§ What the exercise asks: The lines from the one containing "[button] (362, 27)" through the final line of the listing below are what the answer must repeat, exactly and only, leaving pictures out.

§ Supplied data:

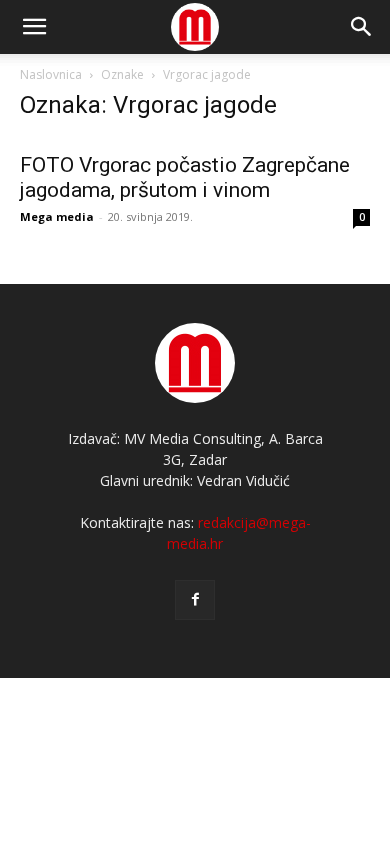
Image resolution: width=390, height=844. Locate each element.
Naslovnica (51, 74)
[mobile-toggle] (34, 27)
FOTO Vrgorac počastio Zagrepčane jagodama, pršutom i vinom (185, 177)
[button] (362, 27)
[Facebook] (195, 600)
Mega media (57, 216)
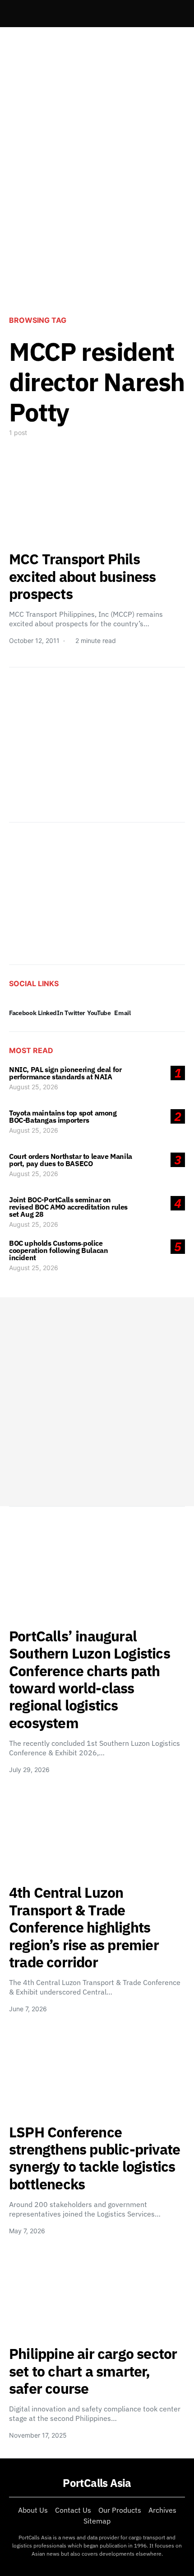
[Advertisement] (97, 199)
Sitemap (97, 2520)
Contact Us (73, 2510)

§ The completed task:
[button] (362, 27)
[Facebook] (195, 600)
Mega media (57, 216)
[Advertisement] (97, 199)
Sitemap (97, 2520)
Contact Us (73, 2510)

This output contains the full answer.